Task input
* Start *
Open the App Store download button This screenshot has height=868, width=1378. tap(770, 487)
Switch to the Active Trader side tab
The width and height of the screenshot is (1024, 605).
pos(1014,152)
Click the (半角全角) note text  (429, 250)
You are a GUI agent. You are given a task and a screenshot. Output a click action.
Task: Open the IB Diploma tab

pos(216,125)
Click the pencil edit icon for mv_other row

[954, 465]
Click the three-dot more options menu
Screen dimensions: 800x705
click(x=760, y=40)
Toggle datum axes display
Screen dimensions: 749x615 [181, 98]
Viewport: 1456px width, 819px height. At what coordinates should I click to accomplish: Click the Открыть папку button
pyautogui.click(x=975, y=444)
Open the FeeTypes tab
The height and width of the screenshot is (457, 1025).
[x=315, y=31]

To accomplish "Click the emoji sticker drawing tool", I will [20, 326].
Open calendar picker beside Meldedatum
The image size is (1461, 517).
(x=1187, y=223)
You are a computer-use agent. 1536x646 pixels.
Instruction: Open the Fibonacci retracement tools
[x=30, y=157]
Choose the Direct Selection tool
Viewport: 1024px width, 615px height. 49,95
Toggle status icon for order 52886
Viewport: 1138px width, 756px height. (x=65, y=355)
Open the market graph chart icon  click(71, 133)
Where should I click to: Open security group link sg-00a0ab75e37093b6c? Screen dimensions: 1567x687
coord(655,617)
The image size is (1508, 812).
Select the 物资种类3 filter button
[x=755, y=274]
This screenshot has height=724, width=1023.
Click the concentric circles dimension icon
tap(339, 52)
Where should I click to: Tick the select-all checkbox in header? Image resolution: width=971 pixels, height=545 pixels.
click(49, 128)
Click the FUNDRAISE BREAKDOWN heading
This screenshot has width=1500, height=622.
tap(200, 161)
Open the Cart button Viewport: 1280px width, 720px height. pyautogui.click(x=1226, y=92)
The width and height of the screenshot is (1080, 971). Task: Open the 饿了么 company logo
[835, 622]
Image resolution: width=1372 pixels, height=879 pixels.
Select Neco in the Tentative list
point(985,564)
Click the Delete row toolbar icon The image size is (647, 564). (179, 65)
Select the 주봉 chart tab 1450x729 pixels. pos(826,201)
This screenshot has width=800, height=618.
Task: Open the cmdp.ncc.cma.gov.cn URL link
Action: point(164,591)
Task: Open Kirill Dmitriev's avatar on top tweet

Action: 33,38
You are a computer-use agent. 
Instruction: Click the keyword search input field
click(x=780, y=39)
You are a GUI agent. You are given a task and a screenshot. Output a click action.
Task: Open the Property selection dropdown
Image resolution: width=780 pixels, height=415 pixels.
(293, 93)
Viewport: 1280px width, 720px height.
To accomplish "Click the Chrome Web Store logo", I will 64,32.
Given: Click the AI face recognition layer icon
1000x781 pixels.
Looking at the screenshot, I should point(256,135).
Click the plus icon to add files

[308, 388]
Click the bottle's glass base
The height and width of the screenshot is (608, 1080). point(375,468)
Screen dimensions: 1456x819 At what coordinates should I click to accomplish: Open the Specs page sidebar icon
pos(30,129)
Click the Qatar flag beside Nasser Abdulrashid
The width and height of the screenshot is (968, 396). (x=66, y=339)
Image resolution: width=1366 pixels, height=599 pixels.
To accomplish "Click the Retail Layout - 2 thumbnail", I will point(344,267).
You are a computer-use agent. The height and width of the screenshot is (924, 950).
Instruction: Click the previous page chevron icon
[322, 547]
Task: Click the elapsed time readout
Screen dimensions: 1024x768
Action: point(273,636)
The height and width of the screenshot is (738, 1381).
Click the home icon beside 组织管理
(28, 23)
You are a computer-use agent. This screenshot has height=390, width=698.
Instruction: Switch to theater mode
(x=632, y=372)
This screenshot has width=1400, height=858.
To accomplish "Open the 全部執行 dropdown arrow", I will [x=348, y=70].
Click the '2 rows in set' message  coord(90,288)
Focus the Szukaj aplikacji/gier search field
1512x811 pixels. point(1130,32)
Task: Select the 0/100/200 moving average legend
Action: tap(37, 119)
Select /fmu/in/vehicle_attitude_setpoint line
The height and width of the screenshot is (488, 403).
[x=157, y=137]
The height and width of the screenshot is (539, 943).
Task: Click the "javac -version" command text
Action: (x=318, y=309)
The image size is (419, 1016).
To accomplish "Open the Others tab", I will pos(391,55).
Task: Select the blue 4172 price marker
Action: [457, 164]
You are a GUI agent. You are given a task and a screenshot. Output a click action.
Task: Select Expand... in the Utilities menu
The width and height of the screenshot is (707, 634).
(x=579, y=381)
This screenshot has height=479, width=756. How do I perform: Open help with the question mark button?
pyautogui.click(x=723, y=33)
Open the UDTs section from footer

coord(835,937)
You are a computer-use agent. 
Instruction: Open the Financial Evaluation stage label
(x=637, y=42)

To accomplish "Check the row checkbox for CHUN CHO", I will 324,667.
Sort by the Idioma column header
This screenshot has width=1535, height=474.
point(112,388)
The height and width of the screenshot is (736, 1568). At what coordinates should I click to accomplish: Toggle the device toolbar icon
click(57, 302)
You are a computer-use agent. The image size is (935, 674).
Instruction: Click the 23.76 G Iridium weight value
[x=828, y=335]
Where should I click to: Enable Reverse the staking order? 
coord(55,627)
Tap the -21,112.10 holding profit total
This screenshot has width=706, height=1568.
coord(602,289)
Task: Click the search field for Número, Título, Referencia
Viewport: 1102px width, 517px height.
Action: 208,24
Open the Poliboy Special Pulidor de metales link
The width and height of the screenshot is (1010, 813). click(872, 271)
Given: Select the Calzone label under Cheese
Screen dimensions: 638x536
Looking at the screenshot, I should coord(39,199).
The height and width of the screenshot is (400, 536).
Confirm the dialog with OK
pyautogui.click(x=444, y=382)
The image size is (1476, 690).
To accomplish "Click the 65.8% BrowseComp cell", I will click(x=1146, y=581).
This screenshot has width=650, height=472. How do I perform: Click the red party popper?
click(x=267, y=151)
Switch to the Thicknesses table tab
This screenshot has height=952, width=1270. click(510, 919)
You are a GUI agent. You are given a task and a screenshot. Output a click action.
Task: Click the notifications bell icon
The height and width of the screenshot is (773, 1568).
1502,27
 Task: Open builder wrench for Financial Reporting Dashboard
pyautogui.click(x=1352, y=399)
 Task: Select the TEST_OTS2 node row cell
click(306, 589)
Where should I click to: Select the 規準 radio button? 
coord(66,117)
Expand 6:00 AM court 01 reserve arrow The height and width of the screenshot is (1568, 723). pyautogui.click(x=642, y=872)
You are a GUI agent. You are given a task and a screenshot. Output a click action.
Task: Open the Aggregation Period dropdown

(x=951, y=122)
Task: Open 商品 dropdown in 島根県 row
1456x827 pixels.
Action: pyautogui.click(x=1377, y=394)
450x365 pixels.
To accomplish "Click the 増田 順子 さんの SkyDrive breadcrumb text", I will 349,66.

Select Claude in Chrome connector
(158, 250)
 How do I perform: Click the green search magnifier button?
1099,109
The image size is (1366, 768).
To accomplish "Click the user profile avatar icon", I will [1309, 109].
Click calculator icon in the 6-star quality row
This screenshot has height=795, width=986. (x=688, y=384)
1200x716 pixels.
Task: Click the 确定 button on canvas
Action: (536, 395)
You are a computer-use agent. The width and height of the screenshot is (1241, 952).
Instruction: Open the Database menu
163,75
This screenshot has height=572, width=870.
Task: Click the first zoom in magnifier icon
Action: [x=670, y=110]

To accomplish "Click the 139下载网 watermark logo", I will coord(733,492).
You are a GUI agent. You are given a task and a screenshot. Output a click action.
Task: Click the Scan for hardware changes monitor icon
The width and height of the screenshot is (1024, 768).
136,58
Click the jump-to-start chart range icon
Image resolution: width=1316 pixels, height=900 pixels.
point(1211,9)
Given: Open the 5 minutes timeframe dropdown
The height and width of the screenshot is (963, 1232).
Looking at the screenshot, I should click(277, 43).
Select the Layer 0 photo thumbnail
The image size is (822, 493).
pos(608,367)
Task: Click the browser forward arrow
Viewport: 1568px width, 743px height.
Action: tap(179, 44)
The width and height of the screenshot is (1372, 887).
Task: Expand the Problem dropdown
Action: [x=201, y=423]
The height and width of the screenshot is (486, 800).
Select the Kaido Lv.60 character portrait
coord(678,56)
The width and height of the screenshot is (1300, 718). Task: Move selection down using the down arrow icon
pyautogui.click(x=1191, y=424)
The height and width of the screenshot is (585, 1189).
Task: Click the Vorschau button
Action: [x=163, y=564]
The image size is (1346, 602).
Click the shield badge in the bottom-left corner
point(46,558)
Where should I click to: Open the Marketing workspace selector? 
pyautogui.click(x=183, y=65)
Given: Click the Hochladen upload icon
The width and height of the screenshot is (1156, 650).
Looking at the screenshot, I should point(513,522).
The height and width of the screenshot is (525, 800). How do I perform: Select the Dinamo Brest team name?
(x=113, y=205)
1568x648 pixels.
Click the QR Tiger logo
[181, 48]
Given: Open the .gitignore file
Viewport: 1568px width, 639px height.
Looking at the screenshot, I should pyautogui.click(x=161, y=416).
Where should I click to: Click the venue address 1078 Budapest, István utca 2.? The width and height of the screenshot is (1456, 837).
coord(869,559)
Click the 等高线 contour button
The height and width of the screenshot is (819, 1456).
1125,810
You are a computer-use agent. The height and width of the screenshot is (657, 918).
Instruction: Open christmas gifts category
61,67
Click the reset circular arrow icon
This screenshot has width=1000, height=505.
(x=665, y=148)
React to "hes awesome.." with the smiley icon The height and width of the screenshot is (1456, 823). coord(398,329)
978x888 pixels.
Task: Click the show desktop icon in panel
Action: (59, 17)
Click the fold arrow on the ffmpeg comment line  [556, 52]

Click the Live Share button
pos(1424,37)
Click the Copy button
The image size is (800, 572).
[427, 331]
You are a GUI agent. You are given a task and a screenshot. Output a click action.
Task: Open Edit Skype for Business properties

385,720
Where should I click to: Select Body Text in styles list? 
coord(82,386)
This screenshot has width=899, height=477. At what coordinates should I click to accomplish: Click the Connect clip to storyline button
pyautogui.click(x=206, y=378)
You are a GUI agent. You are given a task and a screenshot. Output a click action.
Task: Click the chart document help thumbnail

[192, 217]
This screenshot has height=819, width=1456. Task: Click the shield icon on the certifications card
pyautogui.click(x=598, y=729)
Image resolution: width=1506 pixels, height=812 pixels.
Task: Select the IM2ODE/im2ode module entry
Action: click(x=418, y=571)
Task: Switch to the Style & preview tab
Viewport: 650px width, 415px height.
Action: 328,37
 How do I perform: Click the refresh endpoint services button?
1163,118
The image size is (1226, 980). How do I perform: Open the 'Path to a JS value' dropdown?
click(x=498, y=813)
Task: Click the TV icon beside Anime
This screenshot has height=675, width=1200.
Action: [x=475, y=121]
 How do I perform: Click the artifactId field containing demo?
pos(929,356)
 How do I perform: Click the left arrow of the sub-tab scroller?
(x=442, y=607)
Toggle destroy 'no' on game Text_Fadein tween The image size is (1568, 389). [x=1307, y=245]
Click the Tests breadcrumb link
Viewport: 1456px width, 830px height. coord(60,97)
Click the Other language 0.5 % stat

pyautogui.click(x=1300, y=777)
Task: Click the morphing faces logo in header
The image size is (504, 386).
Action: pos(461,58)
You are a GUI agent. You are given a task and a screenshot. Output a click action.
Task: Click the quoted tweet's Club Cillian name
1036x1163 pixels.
* End *
What the exercise asks
Please write out the data from the line containing "This screenshot has height=819, width=1456." through the end of the data as a numbered list, leaving out blank lines.

Exercise solution
1. This screenshot has height=819, width=1456. Task: Click the shield icon on the certifications card
2. pyautogui.click(x=598, y=729)
3. Image resolution: width=1506 pixels, height=812 pixels.
4. Task: Select the IM2ODE/im2ode module entry
5. Action: click(x=418, y=571)
6. Task: Switch to the Style & preview tab
7. Viewport: 650px width, 415px height.
8. Action: 328,37
9.  How do I perform: Click the refresh endpoint services button?
10. 1163,118
11. The image size is (1226, 980). How do I perform: Open the 'Path to a JS value' dropdown?
12. click(x=498, y=813)
13. Task: Click the TV icon beside Anime
14. This screenshot has height=675, width=1200.
15. Action: [x=475, y=121]
16.  How do I perform: Click the artifactId field containing demo?
17. pos(929,356)
18.  How do I perform: Click the left arrow of the sub-tab scroller?
19. (x=442, y=607)
20. Toggle destroy 'no' on game Text_Fadein tween The image size is (1568, 389). [x=1307, y=245]
21. Click the Tests breadcrumb link
22. Viewport: 1456px width, 830px height. coord(60,97)
23. Click the Other language 0.5 % stat
24. pyautogui.click(x=1300, y=777)
25. Task: Click the morphing faces logo in header
26. The image size is (504, 386).
27. Action: pos(461,58)
28. You are a GUI agent. You are given a task and a screenshot. Output a click action.
29. Task: Click the quoted tweet's Club Cillian name
30. 1036x1163 pixels.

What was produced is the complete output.